Work instruction =
This exercise needs the complete data reproduced exactly.

*** Block opens ***

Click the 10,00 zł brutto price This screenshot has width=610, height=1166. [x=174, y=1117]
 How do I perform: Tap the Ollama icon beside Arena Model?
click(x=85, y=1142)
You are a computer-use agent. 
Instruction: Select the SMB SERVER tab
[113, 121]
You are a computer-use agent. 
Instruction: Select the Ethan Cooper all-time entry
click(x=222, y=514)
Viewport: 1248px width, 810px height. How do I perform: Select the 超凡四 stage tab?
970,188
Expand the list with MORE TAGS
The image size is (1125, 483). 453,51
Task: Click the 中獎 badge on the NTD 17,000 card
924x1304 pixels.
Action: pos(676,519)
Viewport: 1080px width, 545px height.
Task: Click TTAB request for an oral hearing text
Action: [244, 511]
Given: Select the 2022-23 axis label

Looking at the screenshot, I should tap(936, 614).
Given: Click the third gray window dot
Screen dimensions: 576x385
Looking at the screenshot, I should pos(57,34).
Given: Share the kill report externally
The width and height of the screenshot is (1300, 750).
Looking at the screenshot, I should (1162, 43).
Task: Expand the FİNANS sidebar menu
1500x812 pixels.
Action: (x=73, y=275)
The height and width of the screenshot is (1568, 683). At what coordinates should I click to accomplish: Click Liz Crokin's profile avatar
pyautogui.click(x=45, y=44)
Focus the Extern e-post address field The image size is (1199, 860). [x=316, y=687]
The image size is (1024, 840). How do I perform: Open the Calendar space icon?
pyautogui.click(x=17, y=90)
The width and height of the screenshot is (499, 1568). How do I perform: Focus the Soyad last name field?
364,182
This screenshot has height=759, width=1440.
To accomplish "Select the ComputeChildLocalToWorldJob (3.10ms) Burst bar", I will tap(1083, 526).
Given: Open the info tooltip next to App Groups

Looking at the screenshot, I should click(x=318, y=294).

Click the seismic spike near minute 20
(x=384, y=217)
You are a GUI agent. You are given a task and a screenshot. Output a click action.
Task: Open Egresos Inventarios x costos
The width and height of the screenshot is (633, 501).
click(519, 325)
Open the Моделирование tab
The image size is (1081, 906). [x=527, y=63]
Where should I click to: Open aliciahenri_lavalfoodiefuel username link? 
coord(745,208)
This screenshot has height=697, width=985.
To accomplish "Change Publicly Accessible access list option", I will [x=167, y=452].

*** Block closes ***

Result of the task =
Click the 10,00 zł brutto price This screenshot has width=610, height=1166. [x=174, y=1117]
 How do I perform: Tap the Ollama icon beside Arena Model?
click(x=85, y=1142)
You are a computer-use agent. 
Instruction: Select the SMB SERVER tab
[113, 121]
You are a computer-use agent. 
Instruction: Select the Ethan Cooper all-time entry
click(x=222, y=514)
Viewport: 1248px width, 810px height. How do I perform: Select the 超凡四 stage tab?
970,188
Expand the list with MORE TAGS
The image size is (1125, 483). 453,51
Task: Click the 中獎 badge on the NTD 17,000 card
924x1304 pixels.
Action: pos(676,519)
Viewport: 1080px width, 545px height.
Task: Click TTAB request for an oral hearing text
Action: [244, 511]
Given: Select the 2022-23 axis label

Looking at the screenshot, I should tap(936, 614).
Given: Click the third gray window dot
Screen dimensions: 576x385
Looking at the screenshot, I should pos(57,34).
Given: Share the kill report externally
The width and height of the screenshot is (1300, 750).
Looking at the screenshot, I should (1162, 43).
Task: Expand the FİNANS sidebar menu
1500x812 pixels.
Action: (x=73, y=275)
The height and width of the screenshot is (1568, 683). At what coordinates should I click to accomplish: Click Liz Crokin's profile avatar
pyautogui.click(x=45, y=44)
Focus the Extern e-post address field The image size is (1199, 860). [x=316, y=687]
The image size is (1024, 840). How do I perform: Open the Calendar space icon?
pyautogui.click(x=17, y=90)
The width and height of the screenshot is (499, 1568). How do I perform: Focus the Soyad last name field?
364,182
This screenshot has height=759, width=1440.
To accomplish "Select the ComputeChildLocalToWorldJob (3.10ms) Burst bar", I will tap(1083, 526).
Given: Open the info tooltip next to App Groups

Looking at the screenshot, I should click(x=318, y=294).

Click the seismic spike near minute 20
(x=384, y=217)
You are a GUI agent. You are given a task and a screenshot. Output a click action.
Task: Open Egresos Inventarios x costos
The width and height of the screenshot is (633, 501).
click(519, 325)
Open the Моделирование tab
The image size is (1081, 906). [x=527, y=63]
Where should I click to: Open aliciahenri_lavalfoodiefuel username link? 
coord(745,208)
This screenshot has height=697, width=985.
To accomplish "Change Publicly Accessible access list option", I will [x=167, y=452].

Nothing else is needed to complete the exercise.